Rodrigues aponta, ainda, a diferença de padrão de projetos entre Estados Unidos e Brasil, “onde temos as fases da definição de OPR, BOD, simulação energética, memorial de cálculo e descritivo”. E arrematou com uma pergunta: “uma vez que o Guideline 0 segue a aplicação considerando a sequência americana, se não temos essa estrutura aqui no Brasil, como fica o comissionamento visto que temos que comissionar prédios LEED conforme o Guidline 0?”

“Nós damos o nosso jeito!”, argumentou Tomaz Cleto. “Eu entendo que novamente existe uma questão cultural onde precisamos, através do LEED, nos adequar. Hoje de um modo geral estamos caminhando para essa adequação. Ou adotamos essa estrutura como um todo, pois é uma tratativa que extrapola os requisitos LEED. Tudo isso já existia antes do LEED. Na maioria dos projetos que citei na minha palestra o comissionamento passou a existir quando a obra já estava bem avançada, ou seja, foi contratado após o projeto”, concluiu.

Hernani Paiva, diretor da IMI Hydronics Engineering, levantou outra questão: “O cliente precisa sentir através de casos práticos onde se ganha ou perde dinheiro. Como chegar nesse cliente e fazer com que ele entenda a importância do comissionamento? Quais as ferramentas que as empresas de comissionamento oferecem?”
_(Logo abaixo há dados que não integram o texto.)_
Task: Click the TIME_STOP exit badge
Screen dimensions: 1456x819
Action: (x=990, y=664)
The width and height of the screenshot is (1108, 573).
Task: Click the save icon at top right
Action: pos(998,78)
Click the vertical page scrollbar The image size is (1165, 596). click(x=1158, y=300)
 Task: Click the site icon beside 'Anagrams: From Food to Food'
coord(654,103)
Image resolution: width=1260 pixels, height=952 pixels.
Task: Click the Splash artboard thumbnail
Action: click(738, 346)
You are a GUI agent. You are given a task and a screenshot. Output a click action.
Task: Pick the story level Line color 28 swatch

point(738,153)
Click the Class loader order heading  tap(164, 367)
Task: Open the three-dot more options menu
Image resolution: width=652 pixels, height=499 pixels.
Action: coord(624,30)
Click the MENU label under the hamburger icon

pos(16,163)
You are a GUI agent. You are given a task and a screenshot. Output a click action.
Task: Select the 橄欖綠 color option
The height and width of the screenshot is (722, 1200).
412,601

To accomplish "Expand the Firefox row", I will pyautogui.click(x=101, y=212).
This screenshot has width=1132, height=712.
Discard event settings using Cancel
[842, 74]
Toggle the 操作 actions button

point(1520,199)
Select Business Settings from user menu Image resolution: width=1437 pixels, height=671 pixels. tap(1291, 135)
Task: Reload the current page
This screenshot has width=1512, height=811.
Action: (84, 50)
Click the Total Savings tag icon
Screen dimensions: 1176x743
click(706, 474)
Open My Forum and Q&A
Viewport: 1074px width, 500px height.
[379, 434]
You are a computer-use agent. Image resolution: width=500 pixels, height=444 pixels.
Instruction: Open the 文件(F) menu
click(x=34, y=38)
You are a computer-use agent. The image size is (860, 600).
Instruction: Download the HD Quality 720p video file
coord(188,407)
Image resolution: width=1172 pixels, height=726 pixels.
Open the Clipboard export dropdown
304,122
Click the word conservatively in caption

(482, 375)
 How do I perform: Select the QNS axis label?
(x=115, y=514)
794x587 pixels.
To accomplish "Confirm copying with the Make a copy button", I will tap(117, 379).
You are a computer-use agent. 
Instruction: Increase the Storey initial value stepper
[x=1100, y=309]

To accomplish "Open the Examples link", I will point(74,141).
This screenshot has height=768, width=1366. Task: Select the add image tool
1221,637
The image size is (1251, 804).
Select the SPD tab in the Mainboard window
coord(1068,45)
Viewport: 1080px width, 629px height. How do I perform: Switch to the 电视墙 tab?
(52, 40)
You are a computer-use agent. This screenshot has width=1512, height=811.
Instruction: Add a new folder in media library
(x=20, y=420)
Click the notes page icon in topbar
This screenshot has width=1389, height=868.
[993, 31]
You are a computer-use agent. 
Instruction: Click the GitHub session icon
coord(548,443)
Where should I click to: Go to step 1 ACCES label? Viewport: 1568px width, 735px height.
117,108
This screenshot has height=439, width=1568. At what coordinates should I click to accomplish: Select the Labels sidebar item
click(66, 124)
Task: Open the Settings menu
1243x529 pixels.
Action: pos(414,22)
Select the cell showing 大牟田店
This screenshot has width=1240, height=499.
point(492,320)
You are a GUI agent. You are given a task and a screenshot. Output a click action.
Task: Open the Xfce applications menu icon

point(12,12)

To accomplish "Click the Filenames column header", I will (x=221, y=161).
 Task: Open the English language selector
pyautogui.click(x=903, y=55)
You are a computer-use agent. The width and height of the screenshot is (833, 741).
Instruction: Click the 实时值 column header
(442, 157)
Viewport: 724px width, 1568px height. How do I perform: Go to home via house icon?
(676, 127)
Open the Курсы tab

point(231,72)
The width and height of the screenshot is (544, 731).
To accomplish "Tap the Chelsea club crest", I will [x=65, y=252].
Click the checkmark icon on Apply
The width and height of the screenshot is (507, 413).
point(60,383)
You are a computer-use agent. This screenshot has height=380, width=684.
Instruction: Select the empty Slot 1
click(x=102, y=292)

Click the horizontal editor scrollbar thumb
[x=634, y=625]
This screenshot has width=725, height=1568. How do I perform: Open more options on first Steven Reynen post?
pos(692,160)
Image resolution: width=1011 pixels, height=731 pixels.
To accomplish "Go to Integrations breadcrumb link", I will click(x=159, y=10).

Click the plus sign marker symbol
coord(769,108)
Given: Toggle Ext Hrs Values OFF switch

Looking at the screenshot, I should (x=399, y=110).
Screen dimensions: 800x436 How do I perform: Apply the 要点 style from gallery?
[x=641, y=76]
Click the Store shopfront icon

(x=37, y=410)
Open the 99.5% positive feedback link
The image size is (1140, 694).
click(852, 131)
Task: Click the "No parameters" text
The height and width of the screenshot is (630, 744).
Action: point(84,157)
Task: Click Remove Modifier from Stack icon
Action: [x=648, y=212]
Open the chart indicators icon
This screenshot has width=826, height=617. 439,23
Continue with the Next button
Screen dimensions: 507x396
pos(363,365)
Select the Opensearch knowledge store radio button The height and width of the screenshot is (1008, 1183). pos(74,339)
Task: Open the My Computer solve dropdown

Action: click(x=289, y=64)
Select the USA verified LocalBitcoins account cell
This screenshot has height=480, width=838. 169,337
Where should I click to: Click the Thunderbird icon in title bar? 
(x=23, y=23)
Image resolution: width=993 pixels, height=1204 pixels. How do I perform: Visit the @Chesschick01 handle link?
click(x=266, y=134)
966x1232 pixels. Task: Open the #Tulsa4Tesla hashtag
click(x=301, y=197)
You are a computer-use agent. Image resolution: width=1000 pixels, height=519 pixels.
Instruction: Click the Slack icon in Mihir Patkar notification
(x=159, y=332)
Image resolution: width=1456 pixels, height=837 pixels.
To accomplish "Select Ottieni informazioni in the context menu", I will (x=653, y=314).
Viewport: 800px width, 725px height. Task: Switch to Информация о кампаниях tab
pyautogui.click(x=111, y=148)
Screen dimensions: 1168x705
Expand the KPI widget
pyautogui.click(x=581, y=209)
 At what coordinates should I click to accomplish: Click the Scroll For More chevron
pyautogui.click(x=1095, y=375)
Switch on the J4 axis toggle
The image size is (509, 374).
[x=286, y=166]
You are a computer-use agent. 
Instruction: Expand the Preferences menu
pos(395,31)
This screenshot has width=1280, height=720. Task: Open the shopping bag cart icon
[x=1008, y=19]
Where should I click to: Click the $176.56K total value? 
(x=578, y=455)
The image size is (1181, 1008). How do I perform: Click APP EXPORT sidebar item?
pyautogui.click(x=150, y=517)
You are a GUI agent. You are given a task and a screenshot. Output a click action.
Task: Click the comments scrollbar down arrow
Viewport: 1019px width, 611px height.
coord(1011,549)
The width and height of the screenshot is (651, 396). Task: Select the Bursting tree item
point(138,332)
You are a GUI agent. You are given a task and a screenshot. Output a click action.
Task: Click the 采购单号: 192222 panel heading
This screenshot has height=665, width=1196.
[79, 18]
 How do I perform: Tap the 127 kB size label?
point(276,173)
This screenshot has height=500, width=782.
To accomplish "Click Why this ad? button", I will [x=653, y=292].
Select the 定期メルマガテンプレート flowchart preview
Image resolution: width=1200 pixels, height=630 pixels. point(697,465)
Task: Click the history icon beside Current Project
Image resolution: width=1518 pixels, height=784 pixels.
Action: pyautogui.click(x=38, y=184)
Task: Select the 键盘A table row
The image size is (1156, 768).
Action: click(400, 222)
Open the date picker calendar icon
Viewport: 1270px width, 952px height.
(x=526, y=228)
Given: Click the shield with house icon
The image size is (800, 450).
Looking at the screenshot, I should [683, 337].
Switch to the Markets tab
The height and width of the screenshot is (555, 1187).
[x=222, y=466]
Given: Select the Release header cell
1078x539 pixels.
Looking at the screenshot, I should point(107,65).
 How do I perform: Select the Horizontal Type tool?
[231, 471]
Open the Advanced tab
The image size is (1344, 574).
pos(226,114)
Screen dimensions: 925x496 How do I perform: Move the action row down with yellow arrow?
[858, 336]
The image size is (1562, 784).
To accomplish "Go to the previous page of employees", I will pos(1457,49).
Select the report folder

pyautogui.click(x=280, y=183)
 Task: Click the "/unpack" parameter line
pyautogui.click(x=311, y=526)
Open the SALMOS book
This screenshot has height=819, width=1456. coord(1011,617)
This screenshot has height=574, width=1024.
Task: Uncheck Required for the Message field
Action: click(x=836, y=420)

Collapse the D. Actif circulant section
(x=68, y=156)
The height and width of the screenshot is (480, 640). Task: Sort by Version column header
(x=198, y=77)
Paiva incumbiu-se de responder à sua indagação: “Pela minha experiência, a melhor maneira de aprender e argumentar é o relato de casos. Não adianta eu escrever a normativa tal, o que convence é o caso. Uma vez fui falar com um cliente e explicar sobre as funções e ele virou para mim e disse: ‘meu amigo o meu negócio é computador, se o sistema funcionar para mim está ótimo!’. Temos que mensurar e apresentar cases de sucesso e com isso ganhamos o cliente. Acredito que essa é a única fórmula garantida!”

Público presente interagiu durante debate

“Nós do setor de ar condicionado”, concluiu Tomaz Cleto, “já há muitos anos temos a função de convencer os clientes da importância da qualidade do ar interior e com o comissionamento não é diferente. Hoje o cliente tem uma noção dessa importância e está na hora de repensarmos como convencer esse mesmo usuário das vantagens da aplicação do comissionamento. Acredito que seja através de métricas. Mostrar os prejuízos não só na conta de energia, e sim um número global e como o ar condicionado trata o conforto. Um dos argumentos é a produtividade.  A produtividade vem do conforto térmico e qualidade do ar interior, que por sua vez depende de um bom projeto, dimensionamento correto dos equipamentos, comissionamento e instalação do sistema. Hoje vemos 500 mil splits invadindo instalações de pequeno porte e isso na minha opinião não é ar condicionado! É refrigeração fraquinha! E nós temos que bater forte neste ponto, então, esse desafio é nosso! Podemos usar essa métrica como argumento onde infelizmente alguns números podem ser tratados como casos, embora mal sucedidos, mostrando os prejuízos. O problema é que a maioria dos clientes finais não vê isso”.